Cundinamarca está entre los departamentos con riesgo de fiebre amarilla, especialmente en zonas por debajo de los 1.800 metros sobre el nivel del mar.
Tras el más reciente caso de fiebre amarilla confirmado en un habitante de la vereda San Isidro, en Paratebueno, quien falleció durante el fin de semana, la Gobernación de Cundinamarca activó un cerco sanitario para evitar nuevos contagios. Además, la Secretaría de Salud anunció el fortalecimiento de las medidas de prevención en la zona.
Frente a este caso, en entrevista con El Dorado Radio, el médico epidemiólogo Luis Jorge Hernández Flórez advirtió que “el brote de fiebre amarilla no ha pasado, sigue y no se ha controlado”. Agregó que desde 2024 se han registrado 204 casos y 91 fallecidos en el país, mientras que en lo corrido de 2026 se reportan 56 casos y 21 muertes, una letalidad que calificó como alta.

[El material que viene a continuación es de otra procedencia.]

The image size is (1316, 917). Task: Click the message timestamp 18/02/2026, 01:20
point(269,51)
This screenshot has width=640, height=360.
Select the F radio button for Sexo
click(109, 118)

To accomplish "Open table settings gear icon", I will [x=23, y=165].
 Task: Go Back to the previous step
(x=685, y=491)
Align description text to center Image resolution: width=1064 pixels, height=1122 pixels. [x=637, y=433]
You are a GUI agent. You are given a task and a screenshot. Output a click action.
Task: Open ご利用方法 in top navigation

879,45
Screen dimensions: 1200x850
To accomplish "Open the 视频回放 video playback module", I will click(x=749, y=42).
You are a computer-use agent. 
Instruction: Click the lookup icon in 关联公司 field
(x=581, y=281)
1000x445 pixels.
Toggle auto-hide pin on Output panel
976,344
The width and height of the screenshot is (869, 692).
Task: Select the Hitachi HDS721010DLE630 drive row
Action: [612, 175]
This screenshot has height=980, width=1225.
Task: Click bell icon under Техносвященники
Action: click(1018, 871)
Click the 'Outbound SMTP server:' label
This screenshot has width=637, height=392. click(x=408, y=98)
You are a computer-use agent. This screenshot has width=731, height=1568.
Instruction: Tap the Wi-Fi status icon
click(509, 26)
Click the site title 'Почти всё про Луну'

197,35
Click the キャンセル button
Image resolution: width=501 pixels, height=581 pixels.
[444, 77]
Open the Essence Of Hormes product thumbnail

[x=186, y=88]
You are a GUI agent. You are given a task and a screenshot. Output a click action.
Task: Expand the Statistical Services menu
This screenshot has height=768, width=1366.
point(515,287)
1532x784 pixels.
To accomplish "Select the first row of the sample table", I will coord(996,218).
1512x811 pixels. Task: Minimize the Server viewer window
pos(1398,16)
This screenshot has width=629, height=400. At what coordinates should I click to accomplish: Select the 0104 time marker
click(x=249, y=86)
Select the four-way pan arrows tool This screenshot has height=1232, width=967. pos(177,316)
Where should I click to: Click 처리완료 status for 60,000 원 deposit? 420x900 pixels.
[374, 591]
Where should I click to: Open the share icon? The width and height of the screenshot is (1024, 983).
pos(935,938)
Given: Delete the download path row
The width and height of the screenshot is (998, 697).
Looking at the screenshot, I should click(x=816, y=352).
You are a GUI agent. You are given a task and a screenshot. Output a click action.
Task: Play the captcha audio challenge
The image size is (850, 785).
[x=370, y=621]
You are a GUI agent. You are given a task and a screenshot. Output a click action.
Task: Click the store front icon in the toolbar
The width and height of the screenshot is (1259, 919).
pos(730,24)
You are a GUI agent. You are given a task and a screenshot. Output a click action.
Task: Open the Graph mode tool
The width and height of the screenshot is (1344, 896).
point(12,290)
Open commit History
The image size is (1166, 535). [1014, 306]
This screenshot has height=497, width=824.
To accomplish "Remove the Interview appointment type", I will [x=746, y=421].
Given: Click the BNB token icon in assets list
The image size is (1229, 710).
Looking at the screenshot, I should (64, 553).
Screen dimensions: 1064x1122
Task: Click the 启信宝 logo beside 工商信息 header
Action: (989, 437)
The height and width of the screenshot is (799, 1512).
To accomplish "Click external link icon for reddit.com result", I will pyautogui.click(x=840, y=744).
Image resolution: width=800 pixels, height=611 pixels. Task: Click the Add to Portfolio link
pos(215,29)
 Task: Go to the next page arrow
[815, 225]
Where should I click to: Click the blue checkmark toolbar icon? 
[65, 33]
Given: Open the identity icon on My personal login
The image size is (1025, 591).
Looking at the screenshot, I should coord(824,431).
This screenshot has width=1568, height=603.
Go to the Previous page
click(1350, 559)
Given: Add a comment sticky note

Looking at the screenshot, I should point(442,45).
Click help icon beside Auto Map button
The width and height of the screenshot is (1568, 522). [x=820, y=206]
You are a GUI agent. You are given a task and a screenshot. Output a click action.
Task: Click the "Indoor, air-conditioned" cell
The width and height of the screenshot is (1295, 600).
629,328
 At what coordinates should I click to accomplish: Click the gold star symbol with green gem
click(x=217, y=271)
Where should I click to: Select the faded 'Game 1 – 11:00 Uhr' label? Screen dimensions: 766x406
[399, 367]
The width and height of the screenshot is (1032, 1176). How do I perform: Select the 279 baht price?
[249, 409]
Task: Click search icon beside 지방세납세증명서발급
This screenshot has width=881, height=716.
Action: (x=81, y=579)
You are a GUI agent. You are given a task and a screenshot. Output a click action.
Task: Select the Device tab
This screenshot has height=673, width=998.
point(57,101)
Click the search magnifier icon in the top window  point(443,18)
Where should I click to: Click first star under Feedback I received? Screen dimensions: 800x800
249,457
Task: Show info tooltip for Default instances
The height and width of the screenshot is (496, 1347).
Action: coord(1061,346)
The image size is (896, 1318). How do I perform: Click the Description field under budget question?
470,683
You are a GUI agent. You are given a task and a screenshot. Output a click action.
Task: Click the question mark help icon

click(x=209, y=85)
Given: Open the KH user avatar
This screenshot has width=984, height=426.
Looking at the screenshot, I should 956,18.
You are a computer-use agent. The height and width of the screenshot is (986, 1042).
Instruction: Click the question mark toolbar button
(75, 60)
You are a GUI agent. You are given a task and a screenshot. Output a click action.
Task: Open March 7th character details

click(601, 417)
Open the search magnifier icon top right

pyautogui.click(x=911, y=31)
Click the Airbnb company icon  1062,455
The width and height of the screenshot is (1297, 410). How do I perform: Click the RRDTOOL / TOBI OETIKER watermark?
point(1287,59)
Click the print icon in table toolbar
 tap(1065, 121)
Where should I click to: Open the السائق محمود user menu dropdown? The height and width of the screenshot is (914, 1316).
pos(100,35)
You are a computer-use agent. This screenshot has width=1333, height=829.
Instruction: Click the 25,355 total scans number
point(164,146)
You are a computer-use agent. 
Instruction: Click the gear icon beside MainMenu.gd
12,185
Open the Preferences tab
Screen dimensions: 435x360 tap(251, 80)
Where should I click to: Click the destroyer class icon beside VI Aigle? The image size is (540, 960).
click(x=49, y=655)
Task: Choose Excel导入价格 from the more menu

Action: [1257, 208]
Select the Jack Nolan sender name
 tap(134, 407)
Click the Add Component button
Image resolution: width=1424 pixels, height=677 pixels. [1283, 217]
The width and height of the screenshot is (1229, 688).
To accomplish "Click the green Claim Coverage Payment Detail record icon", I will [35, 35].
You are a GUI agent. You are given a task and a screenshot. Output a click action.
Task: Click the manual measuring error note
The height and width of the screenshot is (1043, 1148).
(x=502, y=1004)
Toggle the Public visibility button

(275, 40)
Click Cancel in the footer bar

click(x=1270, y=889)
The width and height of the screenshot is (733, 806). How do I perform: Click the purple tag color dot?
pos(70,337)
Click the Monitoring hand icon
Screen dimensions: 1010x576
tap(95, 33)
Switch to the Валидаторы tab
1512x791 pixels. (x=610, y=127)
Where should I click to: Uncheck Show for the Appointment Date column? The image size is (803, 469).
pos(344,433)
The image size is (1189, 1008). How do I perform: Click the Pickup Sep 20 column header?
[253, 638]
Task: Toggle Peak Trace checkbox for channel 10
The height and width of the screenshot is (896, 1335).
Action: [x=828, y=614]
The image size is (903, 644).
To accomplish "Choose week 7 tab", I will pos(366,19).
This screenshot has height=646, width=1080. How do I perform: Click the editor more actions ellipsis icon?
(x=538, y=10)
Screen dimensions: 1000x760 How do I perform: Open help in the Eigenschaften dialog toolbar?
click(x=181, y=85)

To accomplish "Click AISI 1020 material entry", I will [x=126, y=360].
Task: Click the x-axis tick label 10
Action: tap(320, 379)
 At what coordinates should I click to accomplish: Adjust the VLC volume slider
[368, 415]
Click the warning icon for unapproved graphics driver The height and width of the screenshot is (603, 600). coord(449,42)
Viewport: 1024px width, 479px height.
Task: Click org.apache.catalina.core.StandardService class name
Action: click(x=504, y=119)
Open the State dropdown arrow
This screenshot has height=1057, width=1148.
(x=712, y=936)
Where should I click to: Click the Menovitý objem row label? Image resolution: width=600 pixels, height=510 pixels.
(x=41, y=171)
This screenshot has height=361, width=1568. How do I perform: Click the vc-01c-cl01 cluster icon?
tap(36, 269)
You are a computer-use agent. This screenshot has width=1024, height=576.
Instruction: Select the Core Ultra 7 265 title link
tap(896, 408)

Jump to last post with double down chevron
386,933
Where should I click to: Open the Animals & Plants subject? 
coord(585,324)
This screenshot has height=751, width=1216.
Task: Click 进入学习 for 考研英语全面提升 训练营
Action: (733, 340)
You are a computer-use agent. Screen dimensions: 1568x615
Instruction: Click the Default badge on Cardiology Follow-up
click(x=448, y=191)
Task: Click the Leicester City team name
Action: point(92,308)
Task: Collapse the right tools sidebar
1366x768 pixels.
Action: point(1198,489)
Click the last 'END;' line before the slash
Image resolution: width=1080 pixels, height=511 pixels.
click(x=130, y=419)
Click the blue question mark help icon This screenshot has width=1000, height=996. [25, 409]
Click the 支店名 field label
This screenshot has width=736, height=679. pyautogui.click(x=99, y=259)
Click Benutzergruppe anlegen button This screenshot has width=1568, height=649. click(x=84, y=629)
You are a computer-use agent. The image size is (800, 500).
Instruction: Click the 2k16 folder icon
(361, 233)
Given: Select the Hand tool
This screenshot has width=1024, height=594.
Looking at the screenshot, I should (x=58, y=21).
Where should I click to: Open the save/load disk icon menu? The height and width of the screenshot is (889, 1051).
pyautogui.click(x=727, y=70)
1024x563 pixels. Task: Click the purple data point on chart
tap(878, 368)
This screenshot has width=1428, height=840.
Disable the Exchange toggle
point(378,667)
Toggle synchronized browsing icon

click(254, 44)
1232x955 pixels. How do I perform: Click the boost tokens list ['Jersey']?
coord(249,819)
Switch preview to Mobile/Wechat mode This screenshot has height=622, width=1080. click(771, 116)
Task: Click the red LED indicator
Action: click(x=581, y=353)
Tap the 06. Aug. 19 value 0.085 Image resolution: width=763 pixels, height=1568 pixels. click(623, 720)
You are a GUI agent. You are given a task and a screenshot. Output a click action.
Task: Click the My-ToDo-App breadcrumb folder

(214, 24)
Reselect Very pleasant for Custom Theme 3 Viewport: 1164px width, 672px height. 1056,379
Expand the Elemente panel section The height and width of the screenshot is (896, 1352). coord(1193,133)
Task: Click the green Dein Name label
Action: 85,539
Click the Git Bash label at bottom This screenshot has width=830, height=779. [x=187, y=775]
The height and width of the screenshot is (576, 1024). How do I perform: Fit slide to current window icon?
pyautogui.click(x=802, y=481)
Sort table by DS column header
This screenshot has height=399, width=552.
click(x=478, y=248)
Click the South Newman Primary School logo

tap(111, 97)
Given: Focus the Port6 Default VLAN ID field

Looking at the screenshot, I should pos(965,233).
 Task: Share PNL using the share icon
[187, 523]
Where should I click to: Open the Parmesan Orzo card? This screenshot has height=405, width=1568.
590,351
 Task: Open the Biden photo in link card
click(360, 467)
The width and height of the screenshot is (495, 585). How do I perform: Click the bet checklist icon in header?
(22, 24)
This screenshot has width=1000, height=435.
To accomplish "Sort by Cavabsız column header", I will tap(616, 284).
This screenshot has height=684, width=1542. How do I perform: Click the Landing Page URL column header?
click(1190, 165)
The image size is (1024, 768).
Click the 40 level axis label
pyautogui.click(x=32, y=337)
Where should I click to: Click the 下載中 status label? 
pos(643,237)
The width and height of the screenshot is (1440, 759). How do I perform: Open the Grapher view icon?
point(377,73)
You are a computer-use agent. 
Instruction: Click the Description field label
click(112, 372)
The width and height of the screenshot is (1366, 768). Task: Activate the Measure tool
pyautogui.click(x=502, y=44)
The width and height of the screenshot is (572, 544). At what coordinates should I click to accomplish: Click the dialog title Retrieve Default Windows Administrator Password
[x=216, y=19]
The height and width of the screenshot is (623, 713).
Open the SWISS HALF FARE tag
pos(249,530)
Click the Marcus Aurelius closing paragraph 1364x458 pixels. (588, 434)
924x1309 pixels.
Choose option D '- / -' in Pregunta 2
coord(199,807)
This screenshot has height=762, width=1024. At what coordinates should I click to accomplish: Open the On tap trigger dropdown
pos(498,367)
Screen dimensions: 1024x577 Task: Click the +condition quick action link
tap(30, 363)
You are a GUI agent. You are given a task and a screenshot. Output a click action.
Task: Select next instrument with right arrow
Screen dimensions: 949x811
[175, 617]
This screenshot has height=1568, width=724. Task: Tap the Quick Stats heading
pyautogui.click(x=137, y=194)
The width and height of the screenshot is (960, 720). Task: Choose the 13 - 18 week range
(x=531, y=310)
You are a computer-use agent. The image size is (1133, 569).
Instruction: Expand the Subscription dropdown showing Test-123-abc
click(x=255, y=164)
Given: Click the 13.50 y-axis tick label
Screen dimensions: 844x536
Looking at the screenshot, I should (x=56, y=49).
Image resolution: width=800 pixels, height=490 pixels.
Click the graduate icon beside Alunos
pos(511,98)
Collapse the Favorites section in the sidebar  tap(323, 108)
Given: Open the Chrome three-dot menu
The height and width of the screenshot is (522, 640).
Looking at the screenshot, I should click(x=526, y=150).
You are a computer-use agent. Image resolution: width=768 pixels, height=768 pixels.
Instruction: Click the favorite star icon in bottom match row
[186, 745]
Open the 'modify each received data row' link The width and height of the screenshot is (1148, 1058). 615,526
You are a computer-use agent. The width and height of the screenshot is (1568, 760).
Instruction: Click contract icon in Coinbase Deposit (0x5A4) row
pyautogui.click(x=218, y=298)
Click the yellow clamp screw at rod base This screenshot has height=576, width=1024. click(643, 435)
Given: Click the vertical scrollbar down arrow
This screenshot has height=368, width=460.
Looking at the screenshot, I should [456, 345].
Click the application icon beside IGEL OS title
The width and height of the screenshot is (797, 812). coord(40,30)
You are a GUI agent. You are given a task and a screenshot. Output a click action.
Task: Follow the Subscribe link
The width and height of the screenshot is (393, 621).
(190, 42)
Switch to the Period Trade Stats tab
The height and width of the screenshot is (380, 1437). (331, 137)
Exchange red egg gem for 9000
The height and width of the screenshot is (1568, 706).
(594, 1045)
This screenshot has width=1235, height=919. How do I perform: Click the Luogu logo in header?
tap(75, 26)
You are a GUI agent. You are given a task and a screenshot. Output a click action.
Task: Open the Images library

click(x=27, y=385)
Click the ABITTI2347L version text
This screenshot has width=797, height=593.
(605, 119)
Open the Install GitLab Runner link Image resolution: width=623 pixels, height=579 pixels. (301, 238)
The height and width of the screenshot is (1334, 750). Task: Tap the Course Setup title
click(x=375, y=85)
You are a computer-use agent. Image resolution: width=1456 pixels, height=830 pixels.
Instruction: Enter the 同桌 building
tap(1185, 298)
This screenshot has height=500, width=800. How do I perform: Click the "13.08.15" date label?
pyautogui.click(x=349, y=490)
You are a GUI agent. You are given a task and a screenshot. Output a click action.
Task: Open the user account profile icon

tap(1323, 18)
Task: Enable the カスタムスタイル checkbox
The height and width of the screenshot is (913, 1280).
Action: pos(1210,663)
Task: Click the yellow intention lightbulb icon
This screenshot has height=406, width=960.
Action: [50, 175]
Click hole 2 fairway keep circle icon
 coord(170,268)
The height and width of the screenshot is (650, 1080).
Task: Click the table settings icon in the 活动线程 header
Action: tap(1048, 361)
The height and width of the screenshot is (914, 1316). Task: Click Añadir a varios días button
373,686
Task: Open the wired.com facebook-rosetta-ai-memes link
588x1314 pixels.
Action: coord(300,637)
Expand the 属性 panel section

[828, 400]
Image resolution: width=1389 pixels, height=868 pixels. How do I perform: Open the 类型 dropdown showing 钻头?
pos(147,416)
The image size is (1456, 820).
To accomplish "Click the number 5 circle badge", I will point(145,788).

El especialista recordó que Cundinamarca hace parte de los departamentos con riesgo y explicó que todas las zonas ubicadas por debajo de los 1.800 metros sobre el nivel del mar pueden verse afectadas por esta enfermedad, por lo que insistió en la importancia de la vacunación y de mantener las medidas de prevención.
Como parte de la respuesta en Paratebueno, la Secretaría de Salud desplazó un Equipo de Respuesta Inmediata (ERI) conformado por epidemiólogos, entomólogos y profesionales de salud pública.
En coordinación con la Alcaldía local, se adelanta investigación epidemiológica, búsqueda activa de casos, vacunación casa a casa, vigilancia de vectores, entrega de toldillos y jornadas de información para proteger a la comunidad y contener la propagación del virus.